The latest storm is the Southern Delta Aquariids, sometimes also spelled Southern Delta Aquarids. They have been active since July 18 and will go through August 21, but they will peak from July 29 to 30, or from Friday evening to early Saturday morning.
This squall is one of the best for viewers in the southern tropics, but will also be visible low in the sky to those in the northern hemisphere.
The moon will be a skinny crescent just past new at peak. Streaks from the shower should be noticeable a week before or after the peak evening. The Southern Delta Aquariids are predicted to produce between 15 and 20 meteors per hour under dark skies, and are best seen around 3 a.m.
And more meteor showers are coming. Visit The Times’ list of major showers expected in 2022, or sync our curated collection of major space and astronomy events to your personal digital calendar.
How to see a shower
It is best to go to the countryside and stay as far away from artificial light sources as possible. People in rural areas may have the luxury of just getting outside. But city dwellers also have options.
Many cities have an astronomical society that maintains a special area of dark sky. “I would suggest contacting them and finding out where they are,” said Robert Lunsford, the secretary general of the International Meteor Organization.
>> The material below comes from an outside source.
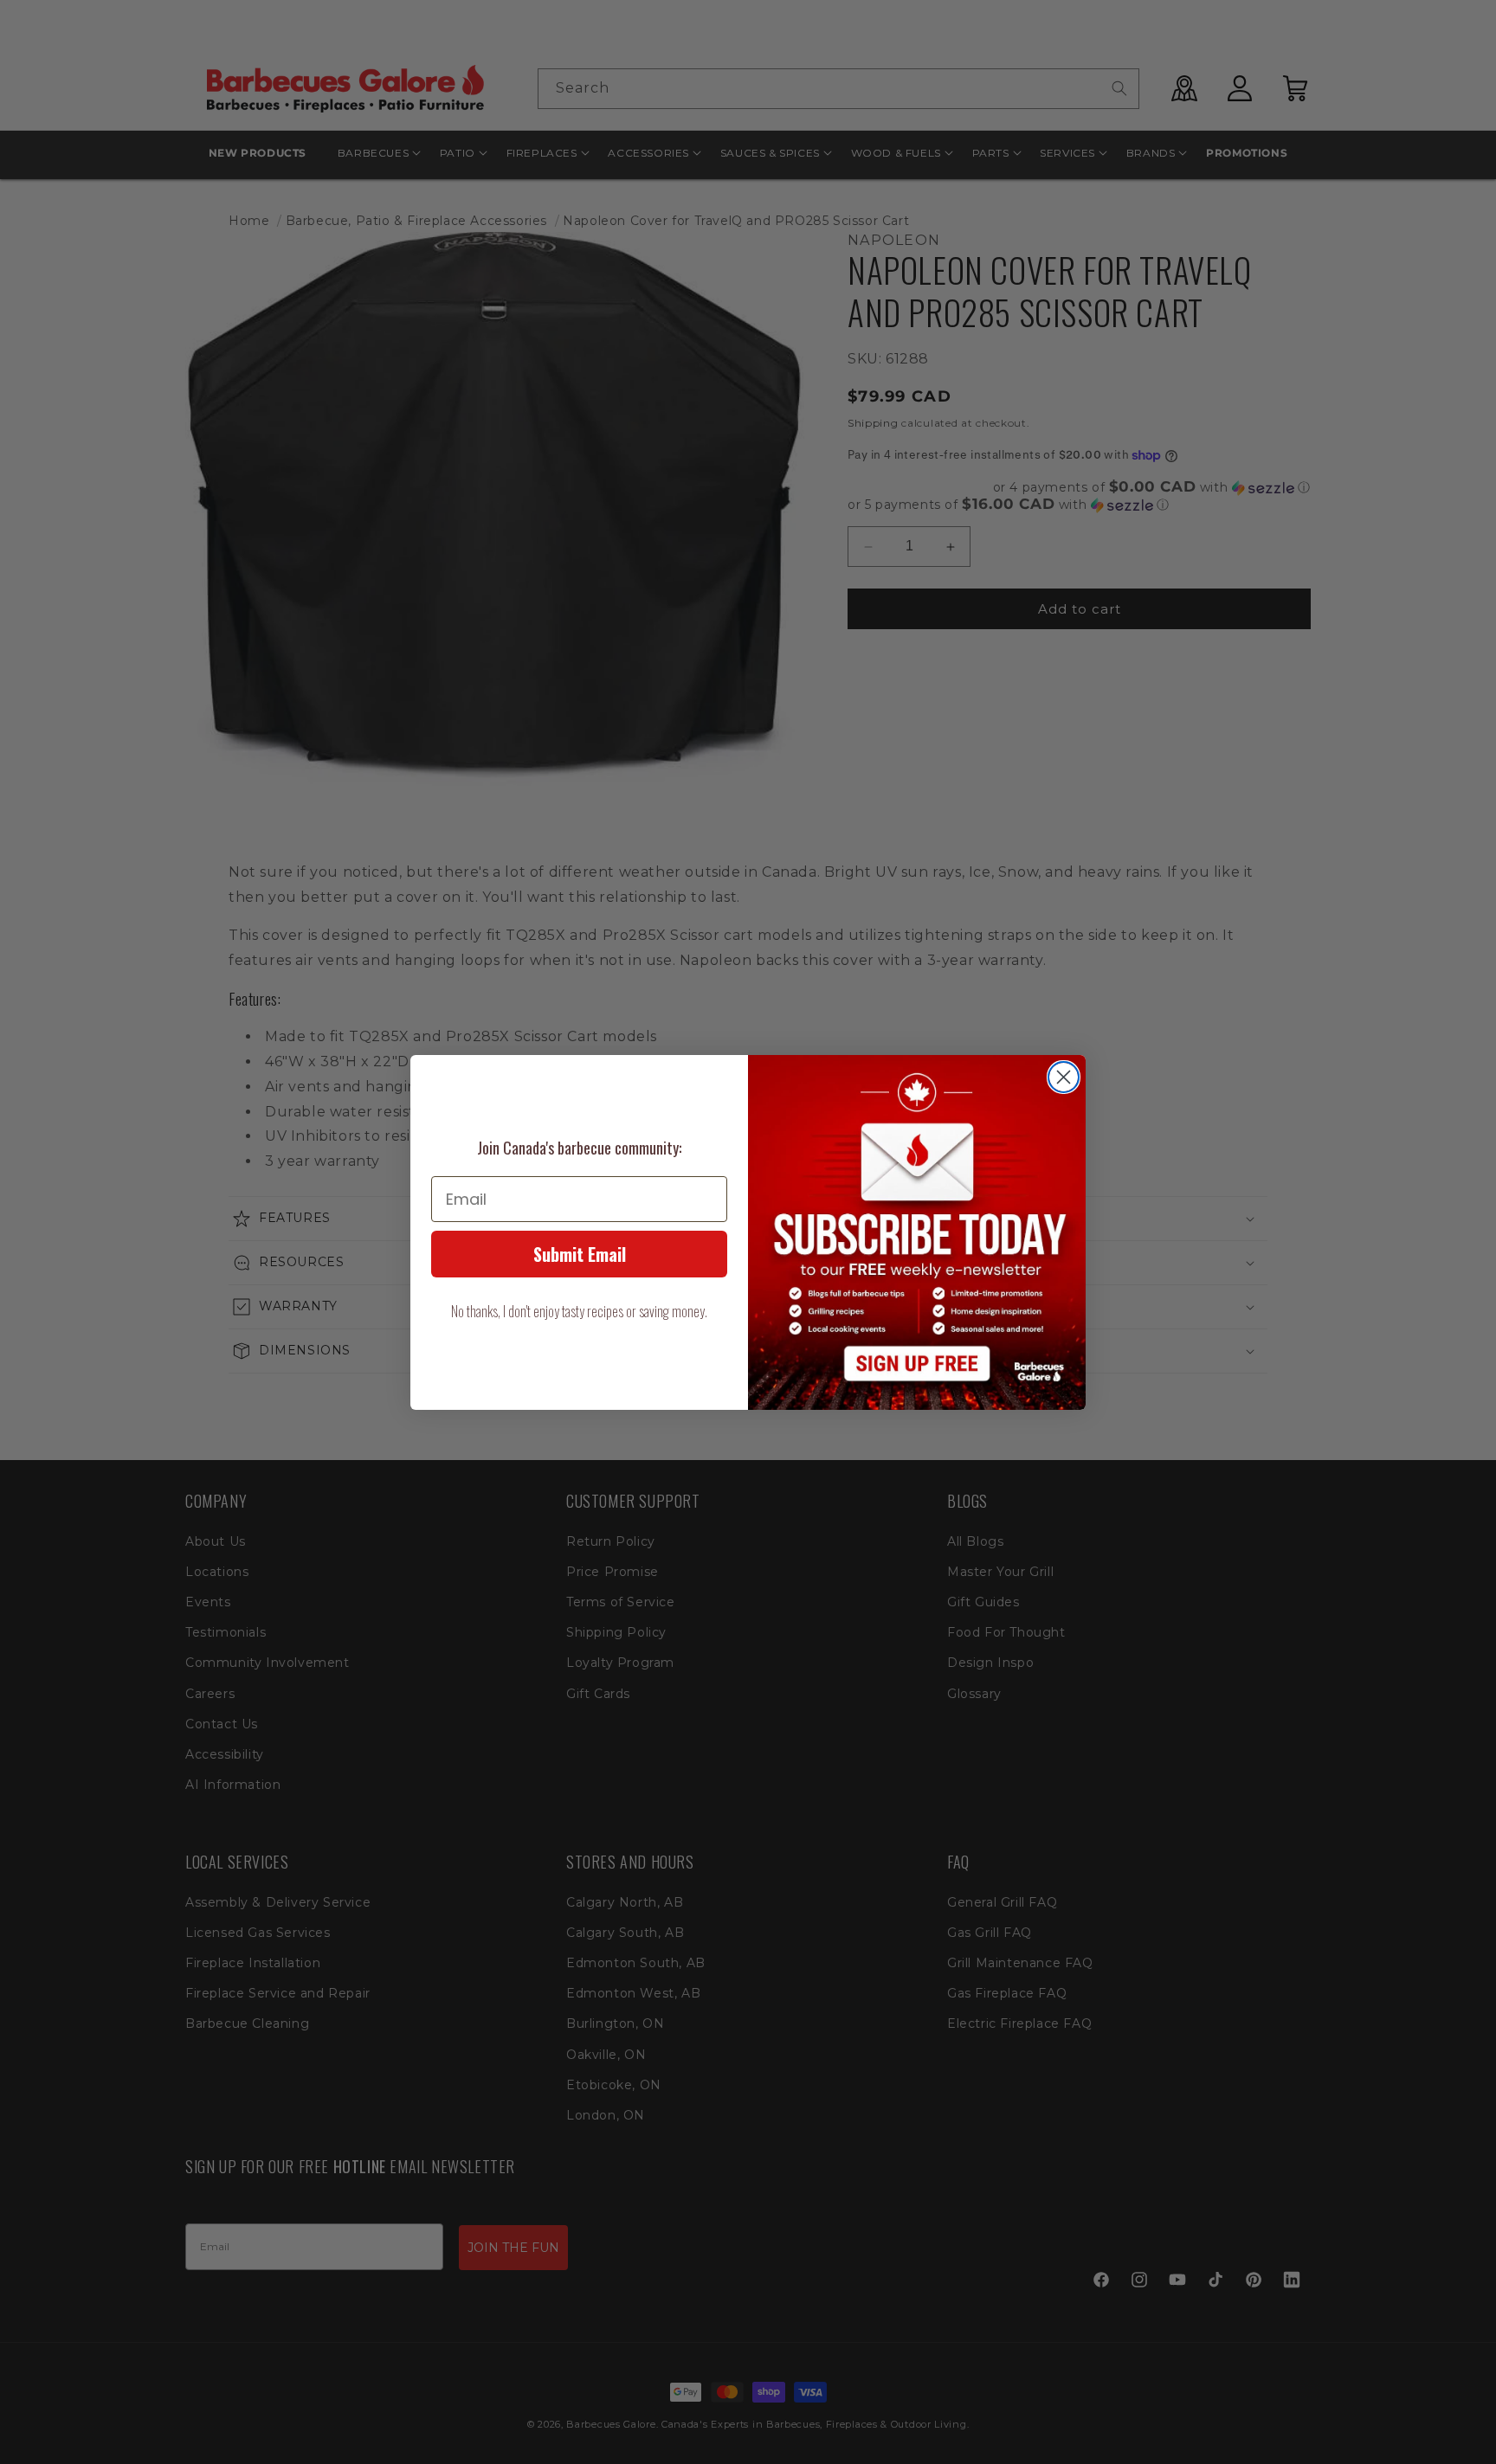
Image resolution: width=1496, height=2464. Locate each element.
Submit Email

Meteor showers are usually best seen when the sky is darkest, after midnight but before sunrise. To see as many meteors as possible, wait 30 to 45 minutes after arriving at your viewing location. This allows your eyes to adapt to the dark. Then sit back and enjoy much of the night sky. Clear nights, higher elevations, and times when the moon is slim or absent are best. Mr Lunsford suggested a good rule of thumb: “The more stars you can see, the more meteors you can see.”
Binoculars or telescopes are not necessary for meteor showers and even limit your view.